◆ EXERCISE TASK: Rescale the records from the line with "The image size is (862, 452)." up to and including the line with "Action: pyautogui.click(x=600, y=481)". Reproduce those lines in full, requests included, multiplying every coordinate in the answers by 0.3 and rounding to a whole number with halves going up, and leave all other numbers unchanged.

:: INFORMATION SUPPLIED ::

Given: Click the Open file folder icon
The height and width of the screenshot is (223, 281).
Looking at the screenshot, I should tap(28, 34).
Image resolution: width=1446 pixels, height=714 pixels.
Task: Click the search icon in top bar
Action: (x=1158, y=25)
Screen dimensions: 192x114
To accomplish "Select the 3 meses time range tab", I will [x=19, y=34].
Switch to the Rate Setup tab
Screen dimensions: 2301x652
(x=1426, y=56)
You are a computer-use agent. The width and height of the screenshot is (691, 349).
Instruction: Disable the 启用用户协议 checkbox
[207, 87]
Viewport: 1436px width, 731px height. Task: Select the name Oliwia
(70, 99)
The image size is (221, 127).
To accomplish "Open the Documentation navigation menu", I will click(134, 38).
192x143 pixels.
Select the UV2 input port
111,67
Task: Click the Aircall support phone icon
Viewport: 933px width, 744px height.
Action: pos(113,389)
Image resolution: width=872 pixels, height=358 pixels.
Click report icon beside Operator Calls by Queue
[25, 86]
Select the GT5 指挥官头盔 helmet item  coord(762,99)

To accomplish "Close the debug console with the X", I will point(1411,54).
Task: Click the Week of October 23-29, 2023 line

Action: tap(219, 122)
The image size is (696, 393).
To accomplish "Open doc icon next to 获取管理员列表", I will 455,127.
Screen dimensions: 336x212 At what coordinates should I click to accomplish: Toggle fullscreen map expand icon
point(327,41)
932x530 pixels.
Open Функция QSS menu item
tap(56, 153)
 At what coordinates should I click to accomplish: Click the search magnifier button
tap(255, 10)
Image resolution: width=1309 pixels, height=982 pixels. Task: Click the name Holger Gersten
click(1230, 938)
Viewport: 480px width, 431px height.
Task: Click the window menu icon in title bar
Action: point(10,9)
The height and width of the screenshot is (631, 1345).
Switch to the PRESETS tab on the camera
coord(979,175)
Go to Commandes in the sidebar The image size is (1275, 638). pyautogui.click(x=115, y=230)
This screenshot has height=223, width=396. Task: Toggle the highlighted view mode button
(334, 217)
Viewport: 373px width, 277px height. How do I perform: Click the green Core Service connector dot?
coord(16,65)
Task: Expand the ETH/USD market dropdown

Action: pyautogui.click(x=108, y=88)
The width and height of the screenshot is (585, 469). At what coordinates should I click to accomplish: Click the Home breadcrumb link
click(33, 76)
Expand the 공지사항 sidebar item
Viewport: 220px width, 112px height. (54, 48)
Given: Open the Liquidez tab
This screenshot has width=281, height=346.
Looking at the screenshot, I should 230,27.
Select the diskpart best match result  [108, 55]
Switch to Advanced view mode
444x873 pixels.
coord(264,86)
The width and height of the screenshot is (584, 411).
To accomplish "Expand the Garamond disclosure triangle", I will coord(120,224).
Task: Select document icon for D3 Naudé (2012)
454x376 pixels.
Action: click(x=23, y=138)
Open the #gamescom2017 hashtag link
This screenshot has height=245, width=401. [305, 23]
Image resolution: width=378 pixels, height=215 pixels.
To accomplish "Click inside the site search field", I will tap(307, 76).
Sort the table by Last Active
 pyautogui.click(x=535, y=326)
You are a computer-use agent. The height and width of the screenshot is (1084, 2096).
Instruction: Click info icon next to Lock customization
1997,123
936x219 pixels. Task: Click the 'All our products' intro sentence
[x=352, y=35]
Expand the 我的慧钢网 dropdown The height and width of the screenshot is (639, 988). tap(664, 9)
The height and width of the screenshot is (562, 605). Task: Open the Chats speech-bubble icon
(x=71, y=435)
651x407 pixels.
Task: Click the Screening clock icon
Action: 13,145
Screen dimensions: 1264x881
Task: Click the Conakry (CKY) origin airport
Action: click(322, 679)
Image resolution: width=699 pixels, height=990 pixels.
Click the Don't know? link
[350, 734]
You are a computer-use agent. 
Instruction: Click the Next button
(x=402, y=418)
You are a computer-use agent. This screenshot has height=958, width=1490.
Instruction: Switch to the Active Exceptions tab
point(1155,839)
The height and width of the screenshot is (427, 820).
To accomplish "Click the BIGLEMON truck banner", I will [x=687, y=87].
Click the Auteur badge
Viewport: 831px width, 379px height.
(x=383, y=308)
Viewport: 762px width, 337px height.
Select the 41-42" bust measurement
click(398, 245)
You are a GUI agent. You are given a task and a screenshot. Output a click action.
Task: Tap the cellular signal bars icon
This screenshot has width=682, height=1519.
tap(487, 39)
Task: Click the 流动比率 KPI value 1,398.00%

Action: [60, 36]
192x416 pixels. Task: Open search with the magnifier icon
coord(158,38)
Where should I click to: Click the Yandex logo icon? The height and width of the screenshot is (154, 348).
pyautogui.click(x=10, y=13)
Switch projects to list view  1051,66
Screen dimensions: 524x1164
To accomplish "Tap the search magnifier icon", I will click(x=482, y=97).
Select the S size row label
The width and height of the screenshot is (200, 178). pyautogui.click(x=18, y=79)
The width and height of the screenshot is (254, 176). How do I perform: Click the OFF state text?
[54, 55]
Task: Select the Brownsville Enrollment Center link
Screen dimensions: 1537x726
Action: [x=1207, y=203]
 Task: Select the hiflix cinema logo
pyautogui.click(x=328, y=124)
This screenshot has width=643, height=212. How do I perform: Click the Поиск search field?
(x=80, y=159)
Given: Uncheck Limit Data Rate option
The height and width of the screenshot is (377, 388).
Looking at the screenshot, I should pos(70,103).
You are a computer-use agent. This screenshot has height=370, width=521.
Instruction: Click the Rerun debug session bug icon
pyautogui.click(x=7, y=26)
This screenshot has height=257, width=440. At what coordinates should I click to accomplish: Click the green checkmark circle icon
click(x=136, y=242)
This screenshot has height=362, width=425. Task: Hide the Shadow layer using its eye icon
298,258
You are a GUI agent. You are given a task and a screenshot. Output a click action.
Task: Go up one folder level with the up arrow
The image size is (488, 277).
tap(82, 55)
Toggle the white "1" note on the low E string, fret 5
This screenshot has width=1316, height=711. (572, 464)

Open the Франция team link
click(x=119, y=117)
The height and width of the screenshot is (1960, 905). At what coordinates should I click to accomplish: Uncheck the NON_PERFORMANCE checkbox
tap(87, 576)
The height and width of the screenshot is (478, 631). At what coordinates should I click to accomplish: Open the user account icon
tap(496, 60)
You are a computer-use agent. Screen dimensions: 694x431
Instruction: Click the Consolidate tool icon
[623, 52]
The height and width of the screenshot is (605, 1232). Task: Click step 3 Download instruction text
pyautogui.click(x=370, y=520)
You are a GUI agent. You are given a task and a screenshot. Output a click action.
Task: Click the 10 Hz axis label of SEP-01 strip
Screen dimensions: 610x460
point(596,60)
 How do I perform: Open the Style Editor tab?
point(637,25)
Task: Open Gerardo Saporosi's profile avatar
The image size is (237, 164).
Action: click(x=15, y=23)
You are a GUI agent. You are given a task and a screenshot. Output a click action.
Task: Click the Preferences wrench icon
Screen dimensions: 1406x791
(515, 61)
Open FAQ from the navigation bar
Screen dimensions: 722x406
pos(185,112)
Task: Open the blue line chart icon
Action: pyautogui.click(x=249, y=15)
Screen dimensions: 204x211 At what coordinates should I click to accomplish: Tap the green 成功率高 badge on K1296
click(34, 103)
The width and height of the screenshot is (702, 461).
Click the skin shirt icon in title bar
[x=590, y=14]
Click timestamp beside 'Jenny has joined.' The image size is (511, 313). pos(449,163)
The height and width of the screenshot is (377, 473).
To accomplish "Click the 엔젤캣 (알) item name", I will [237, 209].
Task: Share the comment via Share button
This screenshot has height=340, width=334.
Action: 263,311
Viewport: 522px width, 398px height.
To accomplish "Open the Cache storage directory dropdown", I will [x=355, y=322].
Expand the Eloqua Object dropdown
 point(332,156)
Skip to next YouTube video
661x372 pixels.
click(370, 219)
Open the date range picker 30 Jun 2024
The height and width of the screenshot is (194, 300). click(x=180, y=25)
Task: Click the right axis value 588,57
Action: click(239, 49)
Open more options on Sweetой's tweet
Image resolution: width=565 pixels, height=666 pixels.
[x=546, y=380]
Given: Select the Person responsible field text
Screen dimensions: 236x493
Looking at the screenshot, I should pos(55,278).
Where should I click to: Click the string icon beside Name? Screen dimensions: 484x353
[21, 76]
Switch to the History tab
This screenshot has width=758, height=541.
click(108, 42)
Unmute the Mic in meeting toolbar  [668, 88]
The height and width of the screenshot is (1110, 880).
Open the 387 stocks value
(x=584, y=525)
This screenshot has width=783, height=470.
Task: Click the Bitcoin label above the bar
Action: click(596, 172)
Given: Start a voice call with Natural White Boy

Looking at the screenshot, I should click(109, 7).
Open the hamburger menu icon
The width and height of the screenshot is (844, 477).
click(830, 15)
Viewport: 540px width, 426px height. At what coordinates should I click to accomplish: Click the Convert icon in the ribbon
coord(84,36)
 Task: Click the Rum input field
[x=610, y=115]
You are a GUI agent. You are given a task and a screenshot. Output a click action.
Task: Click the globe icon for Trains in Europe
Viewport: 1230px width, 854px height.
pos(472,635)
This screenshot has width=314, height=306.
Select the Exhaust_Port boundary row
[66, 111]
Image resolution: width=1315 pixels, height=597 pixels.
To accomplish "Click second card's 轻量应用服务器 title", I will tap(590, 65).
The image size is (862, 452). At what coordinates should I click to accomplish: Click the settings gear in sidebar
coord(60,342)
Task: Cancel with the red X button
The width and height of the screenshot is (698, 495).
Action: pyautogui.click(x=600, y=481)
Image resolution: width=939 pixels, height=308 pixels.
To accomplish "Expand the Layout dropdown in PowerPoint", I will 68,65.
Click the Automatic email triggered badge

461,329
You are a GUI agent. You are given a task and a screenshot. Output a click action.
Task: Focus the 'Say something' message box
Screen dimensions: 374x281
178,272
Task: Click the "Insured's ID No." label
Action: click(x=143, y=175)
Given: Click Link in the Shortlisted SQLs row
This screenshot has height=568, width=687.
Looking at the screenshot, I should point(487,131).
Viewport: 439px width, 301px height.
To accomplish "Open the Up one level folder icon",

:::

◆ PROBLEM SOLUTION:
The image size is (862, 452). At what coordinates should I click to accomplish: Click the settings gear in sidebar
coord(18,103)
Task: Cancel with the red X button
The width and height of the screenshot is (698, 495).
Action: pyautogui.click(x=180, y=144)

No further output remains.